_TASK INPUTS:_
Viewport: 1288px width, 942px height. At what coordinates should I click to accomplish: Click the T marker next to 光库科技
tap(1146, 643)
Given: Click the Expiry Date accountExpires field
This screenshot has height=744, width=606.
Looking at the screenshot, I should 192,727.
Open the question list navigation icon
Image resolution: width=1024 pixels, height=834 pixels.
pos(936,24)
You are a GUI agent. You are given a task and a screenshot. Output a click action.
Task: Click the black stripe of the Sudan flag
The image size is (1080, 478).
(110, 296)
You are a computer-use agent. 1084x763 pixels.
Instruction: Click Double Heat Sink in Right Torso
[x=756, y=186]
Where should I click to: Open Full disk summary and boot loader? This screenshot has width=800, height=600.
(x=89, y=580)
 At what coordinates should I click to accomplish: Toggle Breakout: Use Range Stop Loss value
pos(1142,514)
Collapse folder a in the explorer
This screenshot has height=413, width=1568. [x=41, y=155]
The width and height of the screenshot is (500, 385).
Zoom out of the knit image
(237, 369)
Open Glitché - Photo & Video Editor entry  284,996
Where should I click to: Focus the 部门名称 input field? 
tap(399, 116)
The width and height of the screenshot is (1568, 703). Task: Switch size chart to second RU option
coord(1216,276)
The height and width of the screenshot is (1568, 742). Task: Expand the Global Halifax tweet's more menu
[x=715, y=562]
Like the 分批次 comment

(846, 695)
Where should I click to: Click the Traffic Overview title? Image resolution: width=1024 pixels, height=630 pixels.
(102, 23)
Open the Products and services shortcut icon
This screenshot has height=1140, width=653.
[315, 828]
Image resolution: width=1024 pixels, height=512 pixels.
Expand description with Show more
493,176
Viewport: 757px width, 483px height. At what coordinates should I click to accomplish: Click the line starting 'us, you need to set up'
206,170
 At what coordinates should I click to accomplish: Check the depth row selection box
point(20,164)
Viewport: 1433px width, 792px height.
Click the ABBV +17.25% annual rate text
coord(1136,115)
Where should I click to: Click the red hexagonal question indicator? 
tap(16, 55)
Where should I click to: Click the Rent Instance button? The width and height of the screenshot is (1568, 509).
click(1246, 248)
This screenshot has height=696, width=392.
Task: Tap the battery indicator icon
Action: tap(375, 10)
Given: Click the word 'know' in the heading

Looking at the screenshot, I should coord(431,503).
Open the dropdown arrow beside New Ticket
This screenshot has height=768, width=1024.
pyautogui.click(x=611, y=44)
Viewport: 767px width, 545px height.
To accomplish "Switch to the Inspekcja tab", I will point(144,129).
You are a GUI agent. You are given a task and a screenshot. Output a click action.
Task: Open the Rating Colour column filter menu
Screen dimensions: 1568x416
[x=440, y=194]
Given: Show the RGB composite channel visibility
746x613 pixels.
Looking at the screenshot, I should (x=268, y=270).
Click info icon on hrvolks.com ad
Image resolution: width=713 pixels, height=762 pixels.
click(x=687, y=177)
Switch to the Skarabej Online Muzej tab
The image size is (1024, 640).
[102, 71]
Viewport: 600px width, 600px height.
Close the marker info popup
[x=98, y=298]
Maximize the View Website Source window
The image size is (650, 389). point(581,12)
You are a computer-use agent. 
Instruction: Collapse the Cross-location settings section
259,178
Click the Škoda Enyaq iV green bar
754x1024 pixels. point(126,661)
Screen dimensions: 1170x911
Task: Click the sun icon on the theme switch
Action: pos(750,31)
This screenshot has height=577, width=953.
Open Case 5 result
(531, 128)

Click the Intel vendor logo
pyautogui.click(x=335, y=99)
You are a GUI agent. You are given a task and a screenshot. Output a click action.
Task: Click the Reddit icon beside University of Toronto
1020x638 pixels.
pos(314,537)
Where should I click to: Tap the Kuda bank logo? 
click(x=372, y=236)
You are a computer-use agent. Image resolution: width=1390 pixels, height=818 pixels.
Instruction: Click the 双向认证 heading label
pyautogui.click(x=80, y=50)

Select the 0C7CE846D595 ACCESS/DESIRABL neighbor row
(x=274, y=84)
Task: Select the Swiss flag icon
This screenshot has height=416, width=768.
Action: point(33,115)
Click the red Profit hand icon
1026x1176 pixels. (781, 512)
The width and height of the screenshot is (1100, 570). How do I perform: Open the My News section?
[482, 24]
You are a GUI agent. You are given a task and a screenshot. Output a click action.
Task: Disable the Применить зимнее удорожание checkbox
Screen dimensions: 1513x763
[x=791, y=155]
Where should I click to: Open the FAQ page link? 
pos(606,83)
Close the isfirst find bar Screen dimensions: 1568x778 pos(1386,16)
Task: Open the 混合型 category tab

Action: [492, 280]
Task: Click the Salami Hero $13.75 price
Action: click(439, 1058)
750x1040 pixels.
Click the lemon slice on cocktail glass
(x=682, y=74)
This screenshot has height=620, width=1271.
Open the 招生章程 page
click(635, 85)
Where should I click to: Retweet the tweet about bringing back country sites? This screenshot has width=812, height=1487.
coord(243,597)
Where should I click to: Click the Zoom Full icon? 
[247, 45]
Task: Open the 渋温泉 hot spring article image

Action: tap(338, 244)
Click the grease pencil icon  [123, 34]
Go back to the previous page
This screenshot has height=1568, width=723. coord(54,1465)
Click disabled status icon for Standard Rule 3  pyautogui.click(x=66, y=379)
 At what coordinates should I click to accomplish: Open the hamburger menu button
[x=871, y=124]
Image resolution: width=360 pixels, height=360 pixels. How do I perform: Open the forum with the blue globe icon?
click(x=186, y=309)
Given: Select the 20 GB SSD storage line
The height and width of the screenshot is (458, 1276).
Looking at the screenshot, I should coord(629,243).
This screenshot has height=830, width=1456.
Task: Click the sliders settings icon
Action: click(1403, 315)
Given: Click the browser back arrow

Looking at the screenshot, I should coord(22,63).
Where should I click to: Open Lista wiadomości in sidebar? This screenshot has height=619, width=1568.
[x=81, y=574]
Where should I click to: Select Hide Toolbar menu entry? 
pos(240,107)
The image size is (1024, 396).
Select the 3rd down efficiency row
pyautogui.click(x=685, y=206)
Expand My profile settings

_EXERCISE PROMPT:_ Look over the listing and return each line that holds "flag".

_TASK RESULT:_
Task: Click the black stripe of the Sudan flag
Task: Select the Swiss flag icon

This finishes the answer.